### Saved data entries
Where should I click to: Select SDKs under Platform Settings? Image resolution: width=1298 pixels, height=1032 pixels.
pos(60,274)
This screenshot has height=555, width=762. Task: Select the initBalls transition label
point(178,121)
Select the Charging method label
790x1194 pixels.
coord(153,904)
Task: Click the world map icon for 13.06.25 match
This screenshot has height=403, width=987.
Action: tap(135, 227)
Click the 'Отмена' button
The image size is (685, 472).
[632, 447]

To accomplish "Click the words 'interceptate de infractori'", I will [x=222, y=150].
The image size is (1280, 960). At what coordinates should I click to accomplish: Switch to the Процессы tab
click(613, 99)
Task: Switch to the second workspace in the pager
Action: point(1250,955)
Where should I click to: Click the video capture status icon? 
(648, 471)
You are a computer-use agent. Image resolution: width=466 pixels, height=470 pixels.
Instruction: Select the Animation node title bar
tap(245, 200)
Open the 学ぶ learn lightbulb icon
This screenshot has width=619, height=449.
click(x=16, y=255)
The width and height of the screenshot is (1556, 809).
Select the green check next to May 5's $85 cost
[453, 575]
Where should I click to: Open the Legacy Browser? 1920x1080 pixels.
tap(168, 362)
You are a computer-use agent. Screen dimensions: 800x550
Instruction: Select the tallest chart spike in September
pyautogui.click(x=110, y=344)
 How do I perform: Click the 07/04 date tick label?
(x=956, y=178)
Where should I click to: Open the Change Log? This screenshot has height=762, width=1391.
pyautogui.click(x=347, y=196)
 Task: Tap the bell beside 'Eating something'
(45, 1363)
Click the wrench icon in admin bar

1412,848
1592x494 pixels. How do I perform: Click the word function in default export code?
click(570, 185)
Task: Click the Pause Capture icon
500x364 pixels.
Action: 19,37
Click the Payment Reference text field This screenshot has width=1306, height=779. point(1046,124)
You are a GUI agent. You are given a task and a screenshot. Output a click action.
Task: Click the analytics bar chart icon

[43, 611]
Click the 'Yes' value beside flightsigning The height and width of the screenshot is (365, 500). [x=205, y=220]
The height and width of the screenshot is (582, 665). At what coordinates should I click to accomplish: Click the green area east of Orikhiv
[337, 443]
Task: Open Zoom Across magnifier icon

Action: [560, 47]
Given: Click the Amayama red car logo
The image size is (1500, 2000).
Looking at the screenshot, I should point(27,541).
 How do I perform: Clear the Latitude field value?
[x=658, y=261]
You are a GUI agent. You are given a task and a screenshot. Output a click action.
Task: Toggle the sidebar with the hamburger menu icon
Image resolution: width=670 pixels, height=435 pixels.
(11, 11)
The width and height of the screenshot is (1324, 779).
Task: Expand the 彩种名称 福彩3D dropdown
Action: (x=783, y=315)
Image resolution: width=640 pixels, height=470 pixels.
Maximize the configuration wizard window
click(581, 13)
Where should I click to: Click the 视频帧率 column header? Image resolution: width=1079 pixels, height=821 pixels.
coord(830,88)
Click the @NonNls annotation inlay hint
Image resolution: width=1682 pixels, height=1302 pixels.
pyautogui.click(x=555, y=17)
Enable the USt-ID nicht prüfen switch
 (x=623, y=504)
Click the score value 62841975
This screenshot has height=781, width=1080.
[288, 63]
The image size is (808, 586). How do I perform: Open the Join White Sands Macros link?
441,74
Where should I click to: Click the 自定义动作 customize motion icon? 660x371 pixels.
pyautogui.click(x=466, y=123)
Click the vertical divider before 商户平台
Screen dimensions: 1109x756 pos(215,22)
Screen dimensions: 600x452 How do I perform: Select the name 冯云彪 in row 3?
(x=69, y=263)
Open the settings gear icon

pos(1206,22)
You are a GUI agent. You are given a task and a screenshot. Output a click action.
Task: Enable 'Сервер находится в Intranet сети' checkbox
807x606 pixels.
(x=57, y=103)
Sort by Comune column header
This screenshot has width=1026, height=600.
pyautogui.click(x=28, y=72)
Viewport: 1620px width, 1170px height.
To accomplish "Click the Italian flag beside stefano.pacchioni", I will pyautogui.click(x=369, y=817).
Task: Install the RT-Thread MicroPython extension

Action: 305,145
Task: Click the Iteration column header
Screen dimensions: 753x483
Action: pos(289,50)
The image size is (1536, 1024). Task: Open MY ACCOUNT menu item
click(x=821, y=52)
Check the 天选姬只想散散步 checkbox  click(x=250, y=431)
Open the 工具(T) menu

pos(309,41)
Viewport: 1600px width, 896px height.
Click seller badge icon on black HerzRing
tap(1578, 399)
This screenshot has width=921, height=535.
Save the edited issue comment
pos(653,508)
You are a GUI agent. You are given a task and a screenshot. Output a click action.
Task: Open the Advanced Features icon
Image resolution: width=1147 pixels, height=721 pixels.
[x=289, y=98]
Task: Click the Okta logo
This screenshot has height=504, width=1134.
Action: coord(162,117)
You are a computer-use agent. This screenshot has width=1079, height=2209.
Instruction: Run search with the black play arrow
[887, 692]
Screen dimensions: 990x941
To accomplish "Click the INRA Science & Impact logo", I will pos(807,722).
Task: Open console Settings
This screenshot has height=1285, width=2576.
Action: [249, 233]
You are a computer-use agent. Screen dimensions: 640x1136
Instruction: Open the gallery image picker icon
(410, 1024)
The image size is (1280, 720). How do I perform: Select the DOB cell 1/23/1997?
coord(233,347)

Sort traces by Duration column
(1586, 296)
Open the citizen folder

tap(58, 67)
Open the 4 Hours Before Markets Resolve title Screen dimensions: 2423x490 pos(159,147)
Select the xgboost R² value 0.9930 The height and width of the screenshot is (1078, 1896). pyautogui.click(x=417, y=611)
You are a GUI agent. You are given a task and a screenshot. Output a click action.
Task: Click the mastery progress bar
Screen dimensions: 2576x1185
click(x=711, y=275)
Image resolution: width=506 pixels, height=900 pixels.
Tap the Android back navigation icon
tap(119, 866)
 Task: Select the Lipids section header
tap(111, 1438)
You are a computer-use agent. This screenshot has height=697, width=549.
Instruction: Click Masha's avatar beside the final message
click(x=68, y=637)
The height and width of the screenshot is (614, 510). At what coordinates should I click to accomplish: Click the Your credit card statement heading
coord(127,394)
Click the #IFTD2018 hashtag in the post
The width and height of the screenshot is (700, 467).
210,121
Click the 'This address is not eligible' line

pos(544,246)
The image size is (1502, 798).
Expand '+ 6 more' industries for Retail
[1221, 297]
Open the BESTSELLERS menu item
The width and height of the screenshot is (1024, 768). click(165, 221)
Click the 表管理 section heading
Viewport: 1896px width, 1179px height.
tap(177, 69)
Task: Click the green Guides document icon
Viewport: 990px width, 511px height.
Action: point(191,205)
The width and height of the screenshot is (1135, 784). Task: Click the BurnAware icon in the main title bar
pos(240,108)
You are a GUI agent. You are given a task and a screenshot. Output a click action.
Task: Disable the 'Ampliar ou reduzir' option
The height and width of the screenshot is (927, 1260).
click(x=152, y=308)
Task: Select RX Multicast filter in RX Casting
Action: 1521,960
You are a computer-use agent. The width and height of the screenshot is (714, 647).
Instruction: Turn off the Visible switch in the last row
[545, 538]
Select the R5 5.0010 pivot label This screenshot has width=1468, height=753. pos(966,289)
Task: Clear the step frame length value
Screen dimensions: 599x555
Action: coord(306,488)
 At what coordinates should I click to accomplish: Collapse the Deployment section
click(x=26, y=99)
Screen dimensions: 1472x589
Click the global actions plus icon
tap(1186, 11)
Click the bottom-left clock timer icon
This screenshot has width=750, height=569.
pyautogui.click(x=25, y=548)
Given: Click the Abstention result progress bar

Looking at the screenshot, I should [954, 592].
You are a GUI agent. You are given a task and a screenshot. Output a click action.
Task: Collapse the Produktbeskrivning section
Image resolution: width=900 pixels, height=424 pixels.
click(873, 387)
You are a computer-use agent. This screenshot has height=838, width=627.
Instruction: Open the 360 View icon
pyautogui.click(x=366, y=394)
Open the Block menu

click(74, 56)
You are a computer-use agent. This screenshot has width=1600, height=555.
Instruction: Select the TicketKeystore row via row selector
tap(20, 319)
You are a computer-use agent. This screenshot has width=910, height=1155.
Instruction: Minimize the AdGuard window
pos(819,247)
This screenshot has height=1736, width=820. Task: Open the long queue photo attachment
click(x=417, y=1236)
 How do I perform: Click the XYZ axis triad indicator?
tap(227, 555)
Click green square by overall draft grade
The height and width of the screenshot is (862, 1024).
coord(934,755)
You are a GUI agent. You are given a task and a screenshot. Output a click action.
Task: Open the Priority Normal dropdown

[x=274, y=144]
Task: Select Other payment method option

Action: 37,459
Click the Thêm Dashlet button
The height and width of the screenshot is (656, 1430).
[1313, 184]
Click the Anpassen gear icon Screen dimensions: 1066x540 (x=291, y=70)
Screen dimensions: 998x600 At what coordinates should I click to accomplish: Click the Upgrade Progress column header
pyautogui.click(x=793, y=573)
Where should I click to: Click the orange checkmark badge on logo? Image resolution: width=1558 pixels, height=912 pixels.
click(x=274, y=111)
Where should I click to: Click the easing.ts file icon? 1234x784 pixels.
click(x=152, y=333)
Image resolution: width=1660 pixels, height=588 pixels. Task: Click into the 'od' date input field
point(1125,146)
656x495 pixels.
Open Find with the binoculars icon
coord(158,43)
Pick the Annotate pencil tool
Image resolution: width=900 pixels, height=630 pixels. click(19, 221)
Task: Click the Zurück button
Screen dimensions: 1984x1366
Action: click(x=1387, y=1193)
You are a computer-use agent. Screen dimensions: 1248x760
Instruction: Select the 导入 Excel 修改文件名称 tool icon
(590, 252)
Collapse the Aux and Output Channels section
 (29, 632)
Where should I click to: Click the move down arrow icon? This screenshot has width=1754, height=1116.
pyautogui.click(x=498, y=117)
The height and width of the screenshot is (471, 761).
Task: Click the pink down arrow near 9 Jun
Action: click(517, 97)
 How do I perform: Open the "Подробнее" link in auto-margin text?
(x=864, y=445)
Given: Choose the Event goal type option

### PROBLEM DETAILS
Would you filter the records and copy out each line containing "will"?

### RESULT OF THIS EXERCISE
To accomplish "Click the words 'interceptate de infractori'", I will [x=222, y=150].
To accomplish "Click the Italian flag beside stefano.pacchioni", I will pyautogui.click(x=369, y=817).
To accomplish "Click the INRA Science & Impact logo", I will pos(807,722).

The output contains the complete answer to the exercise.